Representatives of 88 countries compete for Miss Universe crown
MIAMI - Agence France-Presse
Miss Universe contestants Laurien Angelista, of Curacao, left, Yasmin Verheijen, of the Netherlands, and Kaci Fennell, of Jamaica, walk in the pool during the Yamamay swimsuit runway show, Wednesday, Jan. 14, 2015, in Doral, Fla. AFP PhotoRepresentatives of 88 countries will smile it out for the title of Miss Universe Sunday in a contest rattled by Miss Israel taking a selfie with Miss Lebanon, their countries' sworn enemies.
The beauty pageant will play out Sunday in the city of Doral starting at 8 pm (0000 GMT Monday) at a sports facility at Florida International University. A successor will be chosen to Miss Universe 2013, Gabriela Isler of Venezuela.
The world's lovelies staged a preliminary competition on Wednesday, parading first in casual wear, then formal night wear and finally in pink bikinis. People in the crowd waved national flags and clapped for their favorites.
That first battle weeded the field down to 15 finalists. But the names of those 15 chosen by a jury will be kept secret until Sunday.
On Sunday night, all the Miss Universe contestants will go on display before the final 15 are announced.
The winner will actually be crowned Miss Universe 2014 since the pageant was supposed to be held last year but was postpone until now. A 2015 pageant is to be held later in the year.

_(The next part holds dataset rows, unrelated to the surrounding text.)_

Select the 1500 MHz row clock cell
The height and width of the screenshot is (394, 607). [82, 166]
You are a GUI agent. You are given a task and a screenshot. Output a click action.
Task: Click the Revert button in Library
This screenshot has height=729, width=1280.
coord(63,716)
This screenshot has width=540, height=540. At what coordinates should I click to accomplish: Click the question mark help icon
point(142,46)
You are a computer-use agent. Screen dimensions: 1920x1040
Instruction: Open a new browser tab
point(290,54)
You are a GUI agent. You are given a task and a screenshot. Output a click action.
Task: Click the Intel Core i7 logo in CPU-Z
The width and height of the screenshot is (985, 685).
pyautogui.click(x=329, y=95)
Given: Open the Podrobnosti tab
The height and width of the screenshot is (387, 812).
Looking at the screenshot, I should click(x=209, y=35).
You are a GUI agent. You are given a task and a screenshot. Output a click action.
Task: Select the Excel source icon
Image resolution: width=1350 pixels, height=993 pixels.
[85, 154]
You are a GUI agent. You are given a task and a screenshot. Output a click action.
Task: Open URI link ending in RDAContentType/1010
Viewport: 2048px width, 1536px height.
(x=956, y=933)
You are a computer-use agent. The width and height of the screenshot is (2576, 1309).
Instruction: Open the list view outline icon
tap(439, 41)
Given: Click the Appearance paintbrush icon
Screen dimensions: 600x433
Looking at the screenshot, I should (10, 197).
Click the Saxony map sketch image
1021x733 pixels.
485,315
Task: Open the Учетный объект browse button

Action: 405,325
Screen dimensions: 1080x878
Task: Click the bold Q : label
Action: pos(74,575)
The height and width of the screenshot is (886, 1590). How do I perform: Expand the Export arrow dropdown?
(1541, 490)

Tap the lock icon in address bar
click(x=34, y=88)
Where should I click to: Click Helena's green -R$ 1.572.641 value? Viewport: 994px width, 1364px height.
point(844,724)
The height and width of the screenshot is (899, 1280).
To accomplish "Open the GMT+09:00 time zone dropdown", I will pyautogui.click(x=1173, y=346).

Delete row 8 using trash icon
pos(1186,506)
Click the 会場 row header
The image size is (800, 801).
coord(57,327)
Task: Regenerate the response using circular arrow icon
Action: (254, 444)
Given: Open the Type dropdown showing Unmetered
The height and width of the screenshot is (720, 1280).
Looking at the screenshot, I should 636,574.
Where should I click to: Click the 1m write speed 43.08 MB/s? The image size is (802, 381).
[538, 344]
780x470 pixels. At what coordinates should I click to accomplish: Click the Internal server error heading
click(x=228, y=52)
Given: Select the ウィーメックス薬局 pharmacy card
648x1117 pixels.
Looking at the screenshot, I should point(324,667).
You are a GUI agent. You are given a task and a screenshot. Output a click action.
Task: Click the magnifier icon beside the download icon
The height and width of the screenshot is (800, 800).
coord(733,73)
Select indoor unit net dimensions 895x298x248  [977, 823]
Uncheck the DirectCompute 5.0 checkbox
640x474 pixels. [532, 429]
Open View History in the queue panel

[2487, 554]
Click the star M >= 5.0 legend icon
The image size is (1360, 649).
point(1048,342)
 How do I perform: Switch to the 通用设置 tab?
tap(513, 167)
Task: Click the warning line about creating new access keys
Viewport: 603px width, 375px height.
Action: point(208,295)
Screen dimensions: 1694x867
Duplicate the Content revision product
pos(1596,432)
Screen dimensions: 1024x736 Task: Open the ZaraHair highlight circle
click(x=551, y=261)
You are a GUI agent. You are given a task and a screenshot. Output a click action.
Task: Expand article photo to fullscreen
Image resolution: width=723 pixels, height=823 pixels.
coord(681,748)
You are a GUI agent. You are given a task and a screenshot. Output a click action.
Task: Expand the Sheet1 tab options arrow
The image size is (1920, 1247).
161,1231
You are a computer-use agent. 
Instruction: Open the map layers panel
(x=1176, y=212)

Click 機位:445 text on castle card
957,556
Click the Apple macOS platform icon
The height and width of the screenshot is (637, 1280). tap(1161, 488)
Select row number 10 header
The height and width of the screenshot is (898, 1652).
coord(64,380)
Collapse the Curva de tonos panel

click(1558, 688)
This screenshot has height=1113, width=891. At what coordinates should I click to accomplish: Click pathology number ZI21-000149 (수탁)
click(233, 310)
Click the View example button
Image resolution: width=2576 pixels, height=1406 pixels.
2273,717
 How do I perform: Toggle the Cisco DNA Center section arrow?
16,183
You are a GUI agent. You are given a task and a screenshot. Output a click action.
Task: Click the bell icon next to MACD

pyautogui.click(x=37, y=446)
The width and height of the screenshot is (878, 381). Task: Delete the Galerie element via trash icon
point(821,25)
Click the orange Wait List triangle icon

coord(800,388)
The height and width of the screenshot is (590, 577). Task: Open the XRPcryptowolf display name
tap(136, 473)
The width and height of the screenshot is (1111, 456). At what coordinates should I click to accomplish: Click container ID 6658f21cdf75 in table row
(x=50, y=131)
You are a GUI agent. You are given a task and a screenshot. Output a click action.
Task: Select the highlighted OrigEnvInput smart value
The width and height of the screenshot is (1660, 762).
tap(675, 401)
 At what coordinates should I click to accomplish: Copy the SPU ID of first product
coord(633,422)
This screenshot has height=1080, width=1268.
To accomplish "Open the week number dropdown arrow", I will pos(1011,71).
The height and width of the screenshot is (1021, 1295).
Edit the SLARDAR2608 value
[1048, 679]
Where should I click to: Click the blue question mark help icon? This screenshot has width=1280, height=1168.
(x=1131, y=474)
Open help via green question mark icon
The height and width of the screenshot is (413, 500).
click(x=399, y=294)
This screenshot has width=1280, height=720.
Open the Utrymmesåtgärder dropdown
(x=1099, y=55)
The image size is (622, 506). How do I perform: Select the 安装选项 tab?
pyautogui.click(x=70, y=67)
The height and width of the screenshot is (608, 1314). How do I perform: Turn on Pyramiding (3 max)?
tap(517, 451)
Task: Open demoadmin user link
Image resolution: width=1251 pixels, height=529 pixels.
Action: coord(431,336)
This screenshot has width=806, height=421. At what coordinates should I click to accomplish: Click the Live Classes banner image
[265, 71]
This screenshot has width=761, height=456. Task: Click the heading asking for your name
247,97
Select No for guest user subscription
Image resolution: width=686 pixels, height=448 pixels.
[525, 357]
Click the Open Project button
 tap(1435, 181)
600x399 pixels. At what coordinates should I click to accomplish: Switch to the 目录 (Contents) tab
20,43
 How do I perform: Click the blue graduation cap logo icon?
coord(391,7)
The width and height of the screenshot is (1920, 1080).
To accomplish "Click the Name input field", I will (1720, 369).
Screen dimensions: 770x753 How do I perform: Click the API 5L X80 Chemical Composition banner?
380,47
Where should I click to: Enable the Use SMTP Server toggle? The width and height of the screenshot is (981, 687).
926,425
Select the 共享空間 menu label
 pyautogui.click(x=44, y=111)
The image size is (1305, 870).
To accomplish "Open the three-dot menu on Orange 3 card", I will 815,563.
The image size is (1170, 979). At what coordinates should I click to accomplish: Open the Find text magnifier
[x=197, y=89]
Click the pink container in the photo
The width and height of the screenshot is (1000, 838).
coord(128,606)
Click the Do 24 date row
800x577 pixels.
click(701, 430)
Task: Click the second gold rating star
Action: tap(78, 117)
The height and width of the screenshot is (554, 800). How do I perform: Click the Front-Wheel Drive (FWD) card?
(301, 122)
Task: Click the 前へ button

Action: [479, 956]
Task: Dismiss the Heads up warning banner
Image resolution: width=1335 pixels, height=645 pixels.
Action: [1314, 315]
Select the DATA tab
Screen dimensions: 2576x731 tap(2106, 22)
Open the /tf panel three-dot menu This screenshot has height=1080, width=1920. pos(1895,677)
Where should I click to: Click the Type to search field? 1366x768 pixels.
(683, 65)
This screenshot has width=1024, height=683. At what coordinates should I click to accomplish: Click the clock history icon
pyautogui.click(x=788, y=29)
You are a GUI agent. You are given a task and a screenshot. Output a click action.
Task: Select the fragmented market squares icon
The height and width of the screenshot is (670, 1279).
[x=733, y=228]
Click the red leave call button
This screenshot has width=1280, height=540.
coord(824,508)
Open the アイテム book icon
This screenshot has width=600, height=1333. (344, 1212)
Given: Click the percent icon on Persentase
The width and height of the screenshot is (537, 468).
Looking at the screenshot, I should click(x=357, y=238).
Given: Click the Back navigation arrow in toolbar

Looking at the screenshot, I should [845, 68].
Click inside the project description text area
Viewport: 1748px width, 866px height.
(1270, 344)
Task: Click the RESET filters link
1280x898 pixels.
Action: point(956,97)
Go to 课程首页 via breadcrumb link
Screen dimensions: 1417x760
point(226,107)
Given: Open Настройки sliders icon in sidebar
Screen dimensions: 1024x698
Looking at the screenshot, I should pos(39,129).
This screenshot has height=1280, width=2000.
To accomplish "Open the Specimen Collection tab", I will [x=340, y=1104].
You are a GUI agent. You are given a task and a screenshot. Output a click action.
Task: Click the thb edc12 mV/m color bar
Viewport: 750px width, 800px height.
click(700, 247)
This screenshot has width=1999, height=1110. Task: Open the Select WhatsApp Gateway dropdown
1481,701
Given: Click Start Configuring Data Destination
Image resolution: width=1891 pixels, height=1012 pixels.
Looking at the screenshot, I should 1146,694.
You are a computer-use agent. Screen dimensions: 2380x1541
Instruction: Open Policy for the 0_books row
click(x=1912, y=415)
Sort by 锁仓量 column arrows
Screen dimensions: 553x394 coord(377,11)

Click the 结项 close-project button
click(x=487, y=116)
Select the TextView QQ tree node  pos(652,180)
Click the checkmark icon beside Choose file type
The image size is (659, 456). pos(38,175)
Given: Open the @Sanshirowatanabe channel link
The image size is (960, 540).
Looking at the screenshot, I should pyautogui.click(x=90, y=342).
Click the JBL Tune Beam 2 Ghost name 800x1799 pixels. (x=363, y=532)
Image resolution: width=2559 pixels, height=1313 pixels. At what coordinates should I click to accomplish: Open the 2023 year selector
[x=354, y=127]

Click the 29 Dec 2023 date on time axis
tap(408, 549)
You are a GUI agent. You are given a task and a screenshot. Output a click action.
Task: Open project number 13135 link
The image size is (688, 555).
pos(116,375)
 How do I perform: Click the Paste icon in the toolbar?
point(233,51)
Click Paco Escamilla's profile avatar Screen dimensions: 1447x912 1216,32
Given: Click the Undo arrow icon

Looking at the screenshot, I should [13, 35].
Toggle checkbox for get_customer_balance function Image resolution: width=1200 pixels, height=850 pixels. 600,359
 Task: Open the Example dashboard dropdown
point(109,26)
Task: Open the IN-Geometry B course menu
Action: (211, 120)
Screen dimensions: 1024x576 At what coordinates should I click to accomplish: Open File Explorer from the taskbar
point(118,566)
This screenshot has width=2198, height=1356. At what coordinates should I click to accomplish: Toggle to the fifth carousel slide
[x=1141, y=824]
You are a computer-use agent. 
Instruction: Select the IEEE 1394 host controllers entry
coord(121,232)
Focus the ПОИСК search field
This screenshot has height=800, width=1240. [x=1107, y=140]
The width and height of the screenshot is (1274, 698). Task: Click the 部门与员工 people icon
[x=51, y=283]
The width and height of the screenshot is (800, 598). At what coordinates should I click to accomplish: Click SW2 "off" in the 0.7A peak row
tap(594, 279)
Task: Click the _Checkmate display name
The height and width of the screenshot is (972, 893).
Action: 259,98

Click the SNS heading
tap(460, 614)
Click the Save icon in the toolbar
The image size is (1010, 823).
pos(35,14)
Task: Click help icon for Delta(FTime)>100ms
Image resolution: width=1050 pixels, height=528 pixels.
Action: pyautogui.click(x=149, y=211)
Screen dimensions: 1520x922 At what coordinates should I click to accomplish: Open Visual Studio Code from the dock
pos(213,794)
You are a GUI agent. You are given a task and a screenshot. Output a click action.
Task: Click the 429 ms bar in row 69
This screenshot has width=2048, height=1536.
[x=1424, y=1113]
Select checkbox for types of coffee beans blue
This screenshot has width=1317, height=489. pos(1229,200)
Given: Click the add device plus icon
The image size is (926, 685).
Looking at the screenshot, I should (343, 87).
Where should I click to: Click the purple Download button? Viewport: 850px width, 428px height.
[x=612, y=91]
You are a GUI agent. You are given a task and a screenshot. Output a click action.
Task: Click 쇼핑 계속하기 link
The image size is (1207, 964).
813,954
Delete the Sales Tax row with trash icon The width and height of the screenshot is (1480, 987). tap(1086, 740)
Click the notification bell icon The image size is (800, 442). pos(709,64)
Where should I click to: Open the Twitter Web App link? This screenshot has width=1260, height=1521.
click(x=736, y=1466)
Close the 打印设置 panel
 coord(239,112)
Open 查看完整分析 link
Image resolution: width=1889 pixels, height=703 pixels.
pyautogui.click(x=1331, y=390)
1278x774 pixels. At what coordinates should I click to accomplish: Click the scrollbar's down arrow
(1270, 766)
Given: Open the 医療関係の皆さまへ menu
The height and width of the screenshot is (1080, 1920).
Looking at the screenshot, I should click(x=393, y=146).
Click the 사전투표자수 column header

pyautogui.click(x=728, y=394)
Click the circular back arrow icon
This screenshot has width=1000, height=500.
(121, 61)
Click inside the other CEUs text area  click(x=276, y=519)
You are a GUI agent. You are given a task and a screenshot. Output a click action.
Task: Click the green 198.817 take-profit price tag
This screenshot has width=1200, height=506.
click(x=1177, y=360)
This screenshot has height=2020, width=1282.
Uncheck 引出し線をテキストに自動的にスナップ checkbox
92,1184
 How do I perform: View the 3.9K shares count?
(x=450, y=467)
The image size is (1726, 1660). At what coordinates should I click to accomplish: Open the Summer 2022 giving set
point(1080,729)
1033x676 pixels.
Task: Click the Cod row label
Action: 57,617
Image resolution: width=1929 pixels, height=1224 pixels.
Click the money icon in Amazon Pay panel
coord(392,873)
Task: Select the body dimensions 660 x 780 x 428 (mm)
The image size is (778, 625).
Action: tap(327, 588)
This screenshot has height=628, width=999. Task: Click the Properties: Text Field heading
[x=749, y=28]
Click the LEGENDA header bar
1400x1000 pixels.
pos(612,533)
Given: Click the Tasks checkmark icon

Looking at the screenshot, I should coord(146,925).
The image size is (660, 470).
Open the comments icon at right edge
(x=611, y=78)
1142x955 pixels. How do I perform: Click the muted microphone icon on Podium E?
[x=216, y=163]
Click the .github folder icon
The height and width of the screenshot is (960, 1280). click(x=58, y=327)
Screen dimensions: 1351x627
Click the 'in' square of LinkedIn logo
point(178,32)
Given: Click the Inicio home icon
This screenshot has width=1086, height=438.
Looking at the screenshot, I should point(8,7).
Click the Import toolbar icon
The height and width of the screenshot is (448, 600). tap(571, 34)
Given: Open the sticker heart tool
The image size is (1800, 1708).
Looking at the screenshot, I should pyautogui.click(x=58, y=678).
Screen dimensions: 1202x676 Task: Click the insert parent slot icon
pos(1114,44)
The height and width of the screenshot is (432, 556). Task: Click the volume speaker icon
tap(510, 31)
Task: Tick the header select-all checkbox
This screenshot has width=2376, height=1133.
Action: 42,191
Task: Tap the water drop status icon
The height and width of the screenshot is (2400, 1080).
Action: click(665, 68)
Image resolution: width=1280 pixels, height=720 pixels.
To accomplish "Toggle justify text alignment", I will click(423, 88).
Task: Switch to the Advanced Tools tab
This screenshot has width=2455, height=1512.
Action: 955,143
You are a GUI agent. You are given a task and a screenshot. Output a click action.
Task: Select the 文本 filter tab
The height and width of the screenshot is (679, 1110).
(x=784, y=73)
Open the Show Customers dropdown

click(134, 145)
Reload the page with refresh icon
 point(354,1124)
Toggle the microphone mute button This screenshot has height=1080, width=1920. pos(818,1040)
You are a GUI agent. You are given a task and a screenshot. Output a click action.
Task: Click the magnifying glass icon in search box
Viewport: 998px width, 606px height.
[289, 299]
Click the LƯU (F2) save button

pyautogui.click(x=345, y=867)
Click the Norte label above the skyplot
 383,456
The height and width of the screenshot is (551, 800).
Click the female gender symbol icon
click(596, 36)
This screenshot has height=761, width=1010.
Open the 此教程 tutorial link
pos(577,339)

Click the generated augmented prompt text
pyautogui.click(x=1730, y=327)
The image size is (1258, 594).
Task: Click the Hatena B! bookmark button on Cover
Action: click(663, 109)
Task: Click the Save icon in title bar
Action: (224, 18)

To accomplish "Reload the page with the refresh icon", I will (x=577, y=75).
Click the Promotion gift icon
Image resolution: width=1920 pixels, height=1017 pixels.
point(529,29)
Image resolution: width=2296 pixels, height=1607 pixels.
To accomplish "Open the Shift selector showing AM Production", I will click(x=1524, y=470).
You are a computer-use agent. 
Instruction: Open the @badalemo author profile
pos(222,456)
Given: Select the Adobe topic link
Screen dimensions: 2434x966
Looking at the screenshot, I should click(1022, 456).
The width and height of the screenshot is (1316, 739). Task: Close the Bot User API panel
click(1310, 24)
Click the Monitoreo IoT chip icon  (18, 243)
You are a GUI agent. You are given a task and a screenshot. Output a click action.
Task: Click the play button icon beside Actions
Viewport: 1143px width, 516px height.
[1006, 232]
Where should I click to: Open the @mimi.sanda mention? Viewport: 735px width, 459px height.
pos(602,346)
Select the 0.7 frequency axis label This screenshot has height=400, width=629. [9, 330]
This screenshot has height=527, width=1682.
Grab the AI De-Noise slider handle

The winner will be chosen by a jury of five people, including Cuban actor William Levy, Philippine boxer Manny Pacquiao and two stars from US reality TV shows, Kristin Cavallari and Lisa Vanderpump.
The run up to Sunday's gala was controversial: Miss Israel took a selfie along with Miss Lebanon. That irritated the latter's country, which is technically at war with Israel.
Miss Lebanon, who was careful not to be seen next to her rival, explained that while she was posing with Miss Japan and Miss Slovenia, the Israeli beauty queen Doron Matalon came up to her by surprise, took a photo and posted it on Instagram.
"Too bad you can not put the hostility out of the game, only for three weeks of an experience of a lifetime that we can meet girls from around the world and also from the neighboring country," Matalon said on her Facebook page.
There has also been criticism of the $2.5 million contribution that the city of Doral made to the pageant, which is owned by Donald Trump. Local leaders were divided over whether the promotion for the city near Miami is worth that money.
Controversy aside, the contestants have endured a grueling process of preparation and activities around Doral and Miami, followed by a gaggle of journalists and fans.
"They say it is a beauty pageant, but the truth is that it is a beauty pageant of endurance, because it is not easy to be here. It is not easy to go on until four or five in the morning every" day and "wake up, look good, radiant and smile no matter how tired you are," said Miss Mexico, 24-year-old Josselyn Garciglia.
It is also hard to be far from home at a difficult time for your country, said Miss France, Camille Cerf, who was in France during the recent Islamic terror attacks.
"It's a bit difficult to be here and to not really understand what happened there and to not be able to help people there," she said.
Some Latin American contestants said that to win would bring happiness to their countries, in some cases saddled by violence, like Mexico, or economic crisis as in the case of Venezuela.
"We are doing everything possible to take that joy, that crown ... back to the people of Venezuela .... What I want is that we forget everything that is happening for just a short while," said Miss Venezuela Migbelis Lynette Castellanos, age 19.
Castellanos acknowledged she felt a special kind of pressure as Venezuelans are often favorites in the competition: the reining queen is from her country and Doral is home to many Venezuelan immigrants.
Venezuelans have won the Miss Universe crown seven times, surpassed only by the United States with eight.